Будучи фанфароном, Оттавио Оттавиани предложил свое содействие: когда-то, сказал он, охотясь в своих родных лесах Ниоло на кабанов, пиренейских серн, туров или иную живность с рогом и просто улюлюкая, он научился этому искусству. Изящно взяв в руки олифант и взмахнув им, словно палочкой, которую передал ему Старший Барабанщик, он произвел, дунув в него, довольно зычное «улюлю», затем не без апломба сымпровизировал попурри (alla podrida), наиграв очень известный мотив – польку Митара, песню дня, текст которой следует ниже:
Он говорит: пойди туда – увидишь!
А я: да ты скажи, что нужно видеть?
Не знаешь, так не стоит говорить,
Но в том и сенс – невидимое видеть.
Но чтоб увидеть что-то, нужен двор
И ломких молодых побегов хор.
А ты беги, я криком помогу,
Пересеки пространство на бегу,
Стену пересеки, где есть стена,
Хотя словам моим и не видна,
Хотя о ней ничто не говорит, –
Ты бегом мои мысли повтори.
И все же двор, вне взора, всюду есть,
Его пространства мысленно не счесть,
Пусть он идет туда, куда невесть,
Его я посылаю в эту Песнь.
~ Браво!
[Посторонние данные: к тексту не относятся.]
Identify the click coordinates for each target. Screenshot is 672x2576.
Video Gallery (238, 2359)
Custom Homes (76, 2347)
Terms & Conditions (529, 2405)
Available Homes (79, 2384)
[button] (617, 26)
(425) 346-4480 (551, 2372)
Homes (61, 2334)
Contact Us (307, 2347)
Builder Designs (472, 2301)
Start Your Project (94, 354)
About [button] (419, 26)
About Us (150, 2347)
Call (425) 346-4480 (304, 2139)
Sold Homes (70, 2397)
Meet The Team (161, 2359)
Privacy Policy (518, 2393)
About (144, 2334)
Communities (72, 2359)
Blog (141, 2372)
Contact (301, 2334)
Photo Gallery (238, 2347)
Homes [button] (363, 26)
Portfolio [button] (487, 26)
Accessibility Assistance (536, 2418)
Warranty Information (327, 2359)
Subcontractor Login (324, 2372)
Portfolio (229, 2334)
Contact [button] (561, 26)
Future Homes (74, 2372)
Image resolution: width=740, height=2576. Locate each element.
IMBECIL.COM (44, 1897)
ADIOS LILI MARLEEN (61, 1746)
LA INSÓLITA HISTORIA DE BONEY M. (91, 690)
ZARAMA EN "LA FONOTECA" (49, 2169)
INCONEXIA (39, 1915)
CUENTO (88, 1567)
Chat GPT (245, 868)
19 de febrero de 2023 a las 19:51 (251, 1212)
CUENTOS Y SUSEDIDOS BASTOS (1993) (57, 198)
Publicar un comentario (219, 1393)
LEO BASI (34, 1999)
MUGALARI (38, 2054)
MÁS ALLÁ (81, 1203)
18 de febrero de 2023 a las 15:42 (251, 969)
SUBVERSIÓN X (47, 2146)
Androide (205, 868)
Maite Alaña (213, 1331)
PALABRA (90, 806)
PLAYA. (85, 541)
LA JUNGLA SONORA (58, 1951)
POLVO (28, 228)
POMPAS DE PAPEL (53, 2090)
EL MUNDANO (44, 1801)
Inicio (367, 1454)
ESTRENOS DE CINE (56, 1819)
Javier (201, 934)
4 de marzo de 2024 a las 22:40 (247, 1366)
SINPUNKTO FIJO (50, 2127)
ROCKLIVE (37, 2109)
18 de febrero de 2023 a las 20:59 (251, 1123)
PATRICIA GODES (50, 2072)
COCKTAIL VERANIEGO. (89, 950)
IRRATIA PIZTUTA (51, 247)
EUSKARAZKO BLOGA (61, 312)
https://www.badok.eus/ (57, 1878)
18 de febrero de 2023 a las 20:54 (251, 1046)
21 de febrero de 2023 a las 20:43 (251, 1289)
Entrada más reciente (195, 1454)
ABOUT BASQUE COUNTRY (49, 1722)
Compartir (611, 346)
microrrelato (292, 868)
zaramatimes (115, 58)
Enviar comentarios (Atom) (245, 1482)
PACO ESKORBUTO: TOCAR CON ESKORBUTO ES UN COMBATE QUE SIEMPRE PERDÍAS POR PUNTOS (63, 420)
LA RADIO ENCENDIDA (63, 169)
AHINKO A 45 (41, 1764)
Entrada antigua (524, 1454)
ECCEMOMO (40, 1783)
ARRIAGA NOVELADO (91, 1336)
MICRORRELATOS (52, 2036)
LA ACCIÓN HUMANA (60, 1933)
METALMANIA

Браво! Брависсимо! – зааплодировала Скво.
– Достаточно! – сказал или, точнее, проворчал Алоизиус, который в глубине души ревновал к успеху Оттавиани и считал, что будет неплохо его осадить, дав ему тем самым понять, что он находит его поступок если не коварным, то, по меньшей мере, дурным: подумать только – его заместитель, его правая рука может позволить себе соло, в то время как он, шеф, оказался способным лишь на какой-то жалкий писк!
– Хорошо, шеф, хорошо, – вздохнул Оттавиани; он хотя и подчинился, но был несколько раздражен.
– Теперь, – добавил Алоизиус Сванн, смягчая тон, – нашим приятелям остается лишь примчаться сюда.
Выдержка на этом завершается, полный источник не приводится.